Script Xplat

SCOM 2012 – Linux Two-State Monitor with “Script in Script”

October 21, 2012 stefanroth Comments(16)

If you are a Windows guy and you haven’t touched Linux so far implementing SCOM will force you to get hands on *nix systems. Here I would like to provide a cool, little way how to overcome a limitation of the Unix/Linux Shell Command Two (or Three) State Monitor.

This two state monitor allows you to call a shell script or a one-line command sequence (using pipeline operators). That means you just can call one command “one-liner” using the pipe symbol “|” e.g. ls –l /tmp | wc –l . This example will count the files/directories in the /tmp directory. The “ls –l” command is similar to the Windows “dir” command and then the output is sent to the “wc –l” command which counts the words by line (wc=word count). But the real world is that most scripts on the Linux side are not just one-liner. A Linux guy might creates a script or he might asks you if you can execute a script which calls another script in Linux. Sounds complicated? No, I show you…

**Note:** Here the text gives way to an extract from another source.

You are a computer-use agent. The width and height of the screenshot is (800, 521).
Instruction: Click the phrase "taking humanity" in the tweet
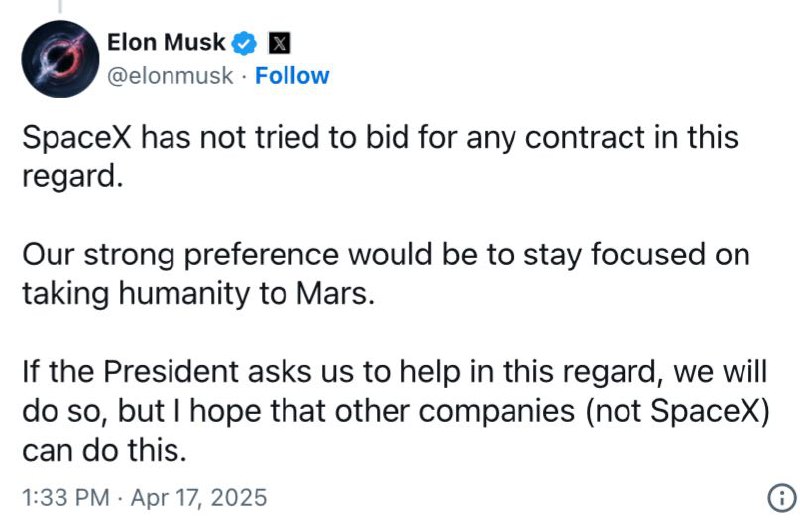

In the /tmp directory I created two text files countfile.sh and runcount.sh (don’t get confused about the .sh ending, these are just plain text files).

The countfile.sh has two lines…

#!/bin/bash => Which shell executes this script
ls –l /tmp | wc –l | bc => Will count the files in the /tmp directory. I just added the “bc” command which is used to convert to an integer value. But for this example you would not need it.

The runcount.sh file has also two lines…

Notice here the line…

. /tmp/countfile.sh => This line calls the countfile.sh file AND returns the output in the same shell. The “.” (dot) makes this possible, if you don’t use it the command would execute the countfile.sh in a separate shell and you would not be able to catch the value.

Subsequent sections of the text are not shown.